Peci Hitam & Identitas Bangsa Indonesia

Peci atau kopiah memiliki sejarah yang panjang. Penutup kepala ini bahkan sudah ada sejak zaman Yunani Kuno. Peci menyebar di Kepulauan Malaya sejak abad ke 13.

Rozan Yunos, sejarawan Brunei Darussalam, menulis asal mula peci di The Brunei Times pada 23 September 2007. Tulisan berjudul “The Origin of The Songkok or Kopiah” ini mengatakan peci terinspirasi dari penutup kepala khas Turki yang bernama fez, fezzi atau phecy. Sedangkan kata kopiah, mengacu pada kata keffieh, kaffiyeh atau kufiya dari bahasa Arab. Selain fez, ada kepercayaan bahwa peci dibawa pada akhir abad ke 13 oleh Laksamana Cheng Ho dari China. Kata peci berasal dari pe (delapan) dan chi (energi), artinya penutup kepala yang menyebarkan energi ke delapan penjuru mata angin.

 

 

Identitas Nasional

Pada tahun 1920, pemerintah kolonial melarang siswa kedokteran STOVIA memakai baju Eropa. Kaum cendikiawan tidak semua mau memakai blangkon, penutup kepala khas Jawa. Terutama mereka yang berasal dari luar suku Jawa. Akhirnya Bung Karno menemukan ide untuk kembali memakai peci hitam ketika ada pertemuan Jong Java di Surabaya, Juni 1921. Cerita ini terdapat dalam autobiografi Bung Karno yang ditulis Cindy Adams. Meskipun sempat ragu dan takut ditertawakan, Bung Karno membulatkan tekad. “Kalau mau jadi pemimpin, bukan pengikut, harus berani memulai sesuatu yang baru,” begitu ujarnya kepada diri sendiri. Bung Karno mengatakan bahwa Indonesia perlu identitas sendiri dan dia memilih peci hitam. Sejak saat itu Bung Karno sering terlihat memakai peci, bahkan tetap memakainya dalam pertemuan internasional.

 

Bukan Simbol Agama

Kehadiran peci di Asia Tenggara memang populer seiring penyebaran agama Islam. Meskipun begitu, peci bukanlah simbol agama Islam. Di era tahun 1945, pemuda Indonesia, apapun agamanya memakai peci dalam kegiatan sehari-hari. Peci digunakan ummat Islam saat sholat dengan tujuan menghindari rambut menutupi dahi saat sujud. Fungsi ini sama dengan penutup kepala di negara Islam lain. Sebelum kedatangan Islam, bangsa Indonesia sudah memakai penutup kepala sebagai pakaian sehari-hari atau perlengkapan ibadah.

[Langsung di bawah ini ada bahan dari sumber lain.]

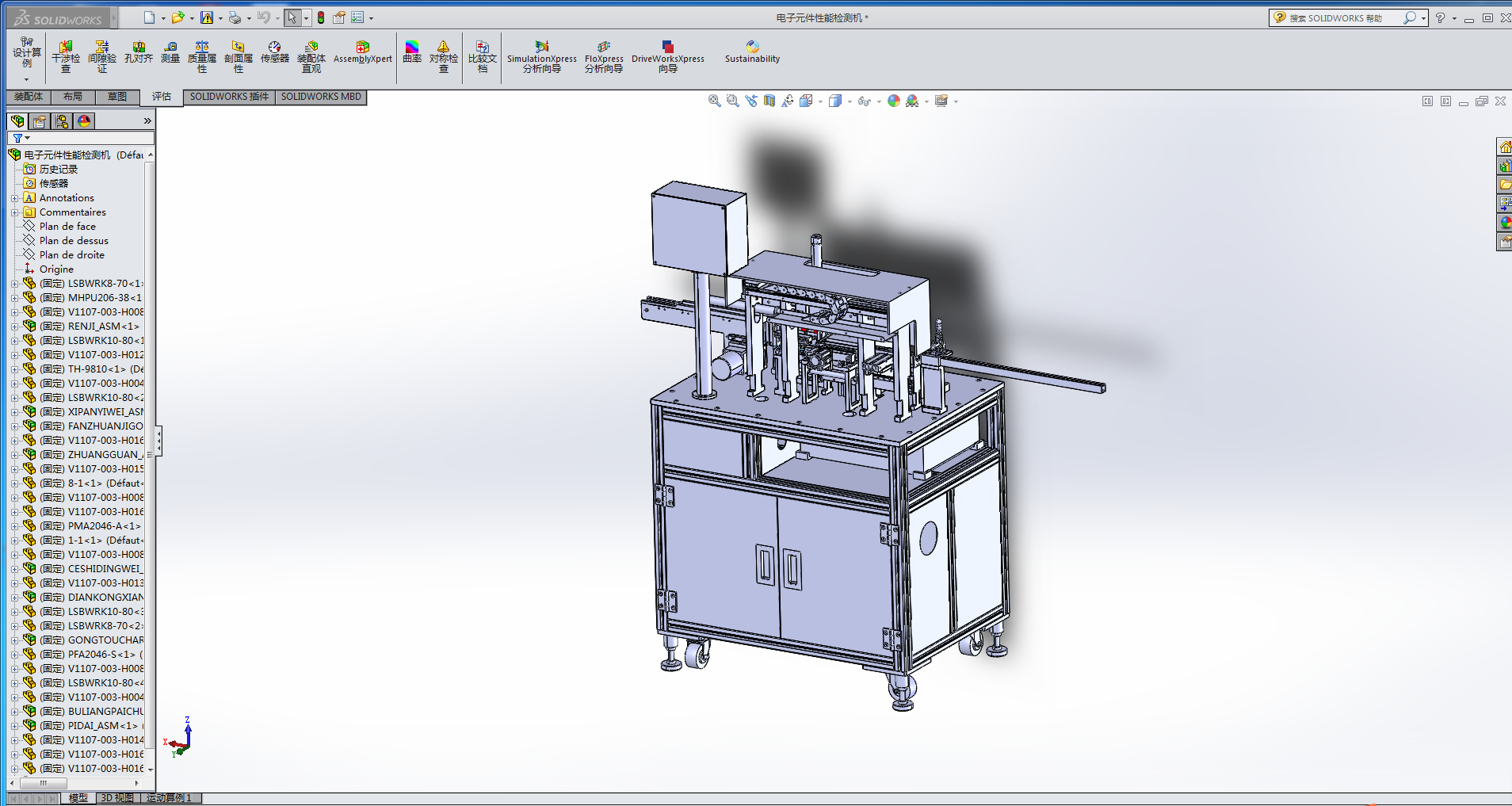
Task: Click the Sustainability button
Action: (752, 52)
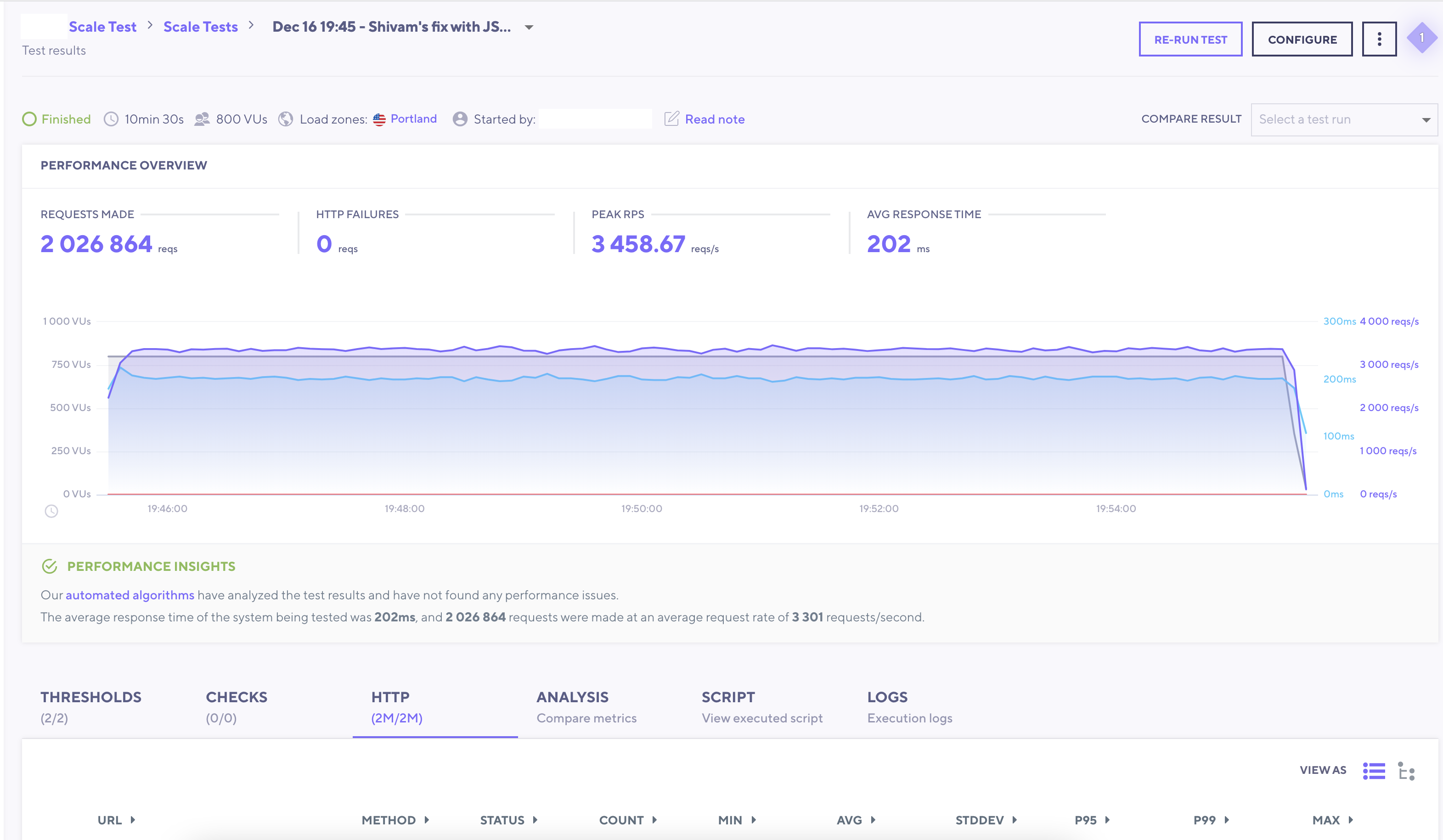Click the Scale Tests breadcrumb link
Viewport: 1443px width, 840px height.
tap(200, 27)
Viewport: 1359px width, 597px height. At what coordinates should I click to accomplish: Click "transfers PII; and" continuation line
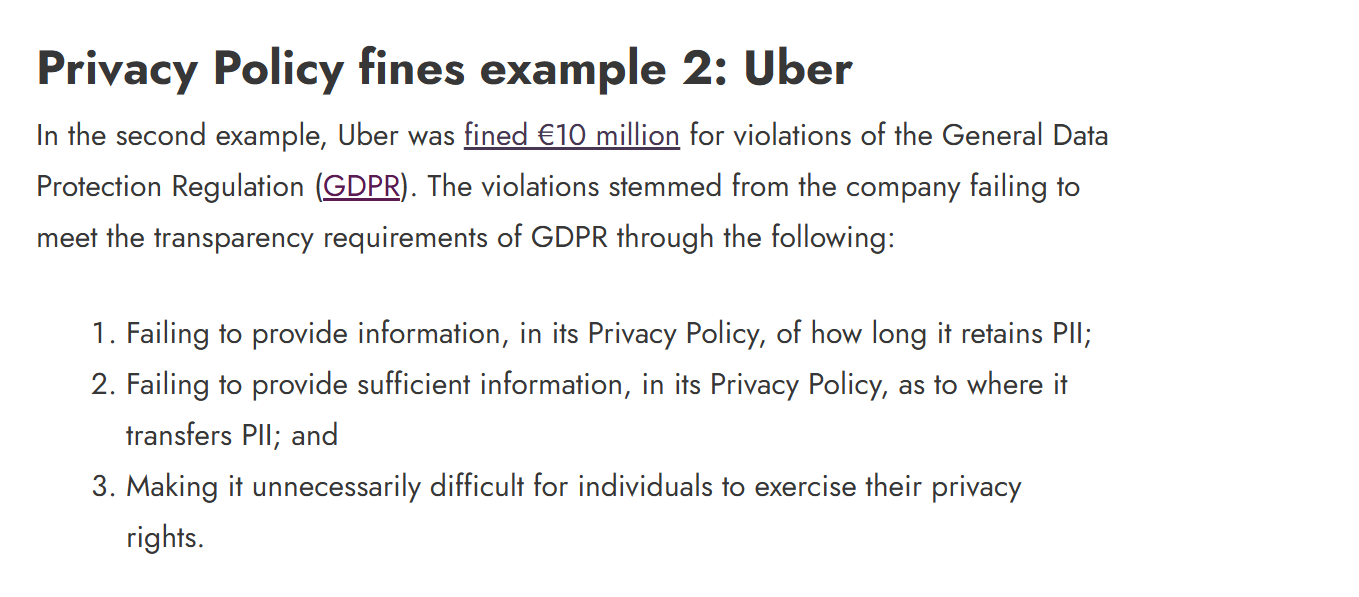click(x=232, y=436)
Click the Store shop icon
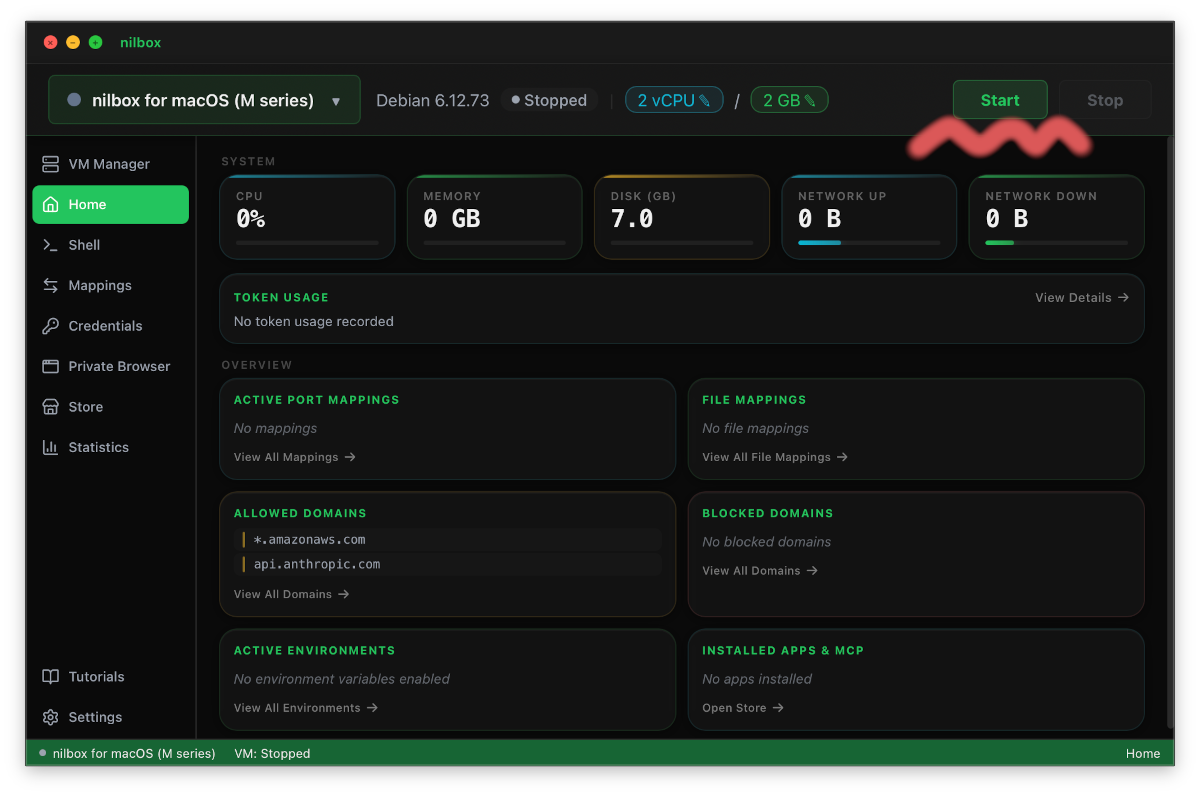 click(50, 407)
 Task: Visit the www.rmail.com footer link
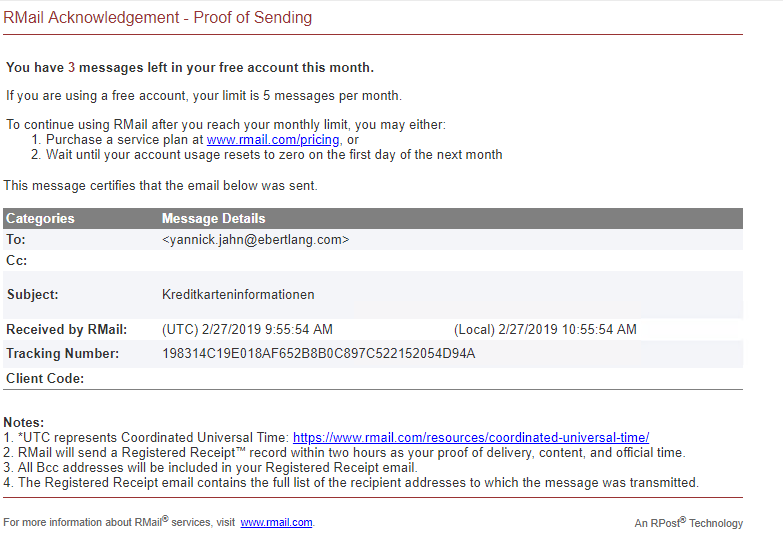(x=276, y=523)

Setelah tahun 1950, peci semakin jarang digunakan pemuda Indonesia dalam kehidupan sehari-hari, kecuali saat mau ke masjid, menghadiri acara keagamaan, atau dipakai santri. Sampai hari ini, peci hitam diakui sebagai identitas nasional, dan dipakai oleh laki-laki dari berbagai kalangan. Pemerintah secara resmi memakai peci hitam di acara kenegaraan, hingga kunjungan ke luar negeri.